» **TASK STATEMENT**: A faithful copy of the data below is required, leaving out every picture.

Screenshot grounding data:

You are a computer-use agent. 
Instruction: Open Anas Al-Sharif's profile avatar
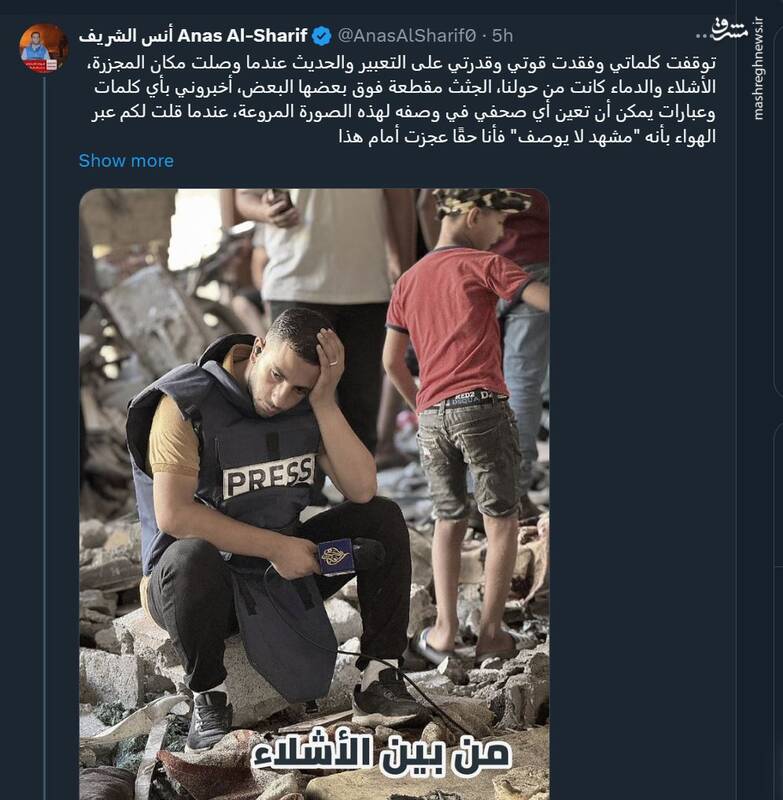pos(43,49)
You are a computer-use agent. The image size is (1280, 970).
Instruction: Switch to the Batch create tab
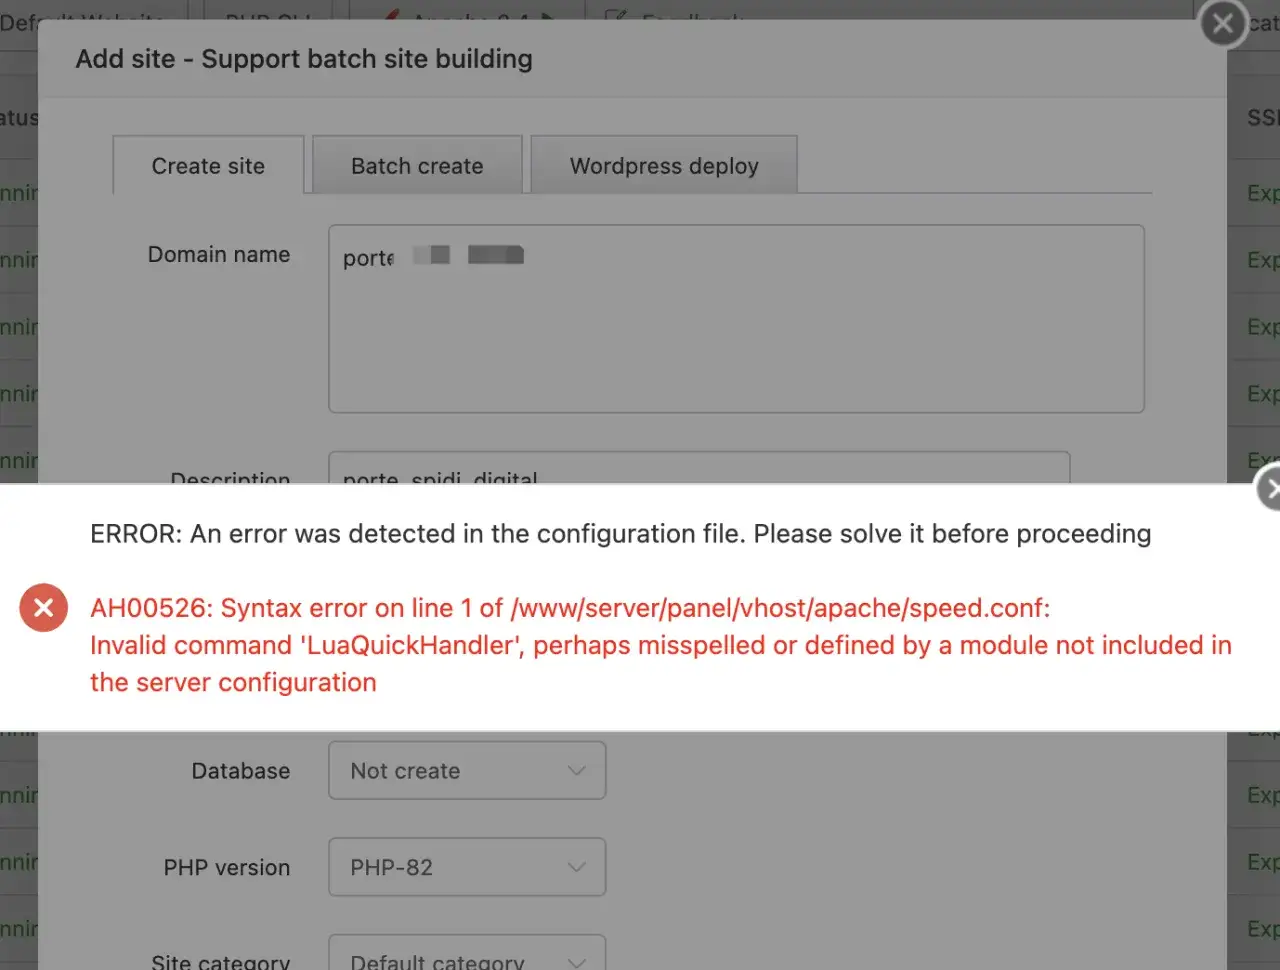pos(417,166)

» **YOUR RESPONSE**:
You are a computer-use agent. 
Instruction: Open Anas Al-Sharif's profile avatar
pos(43,49)
You are a computer-use agent. The image size is (1280, 970).
Instruction: Switch to the Batch create tab
pos(417,166)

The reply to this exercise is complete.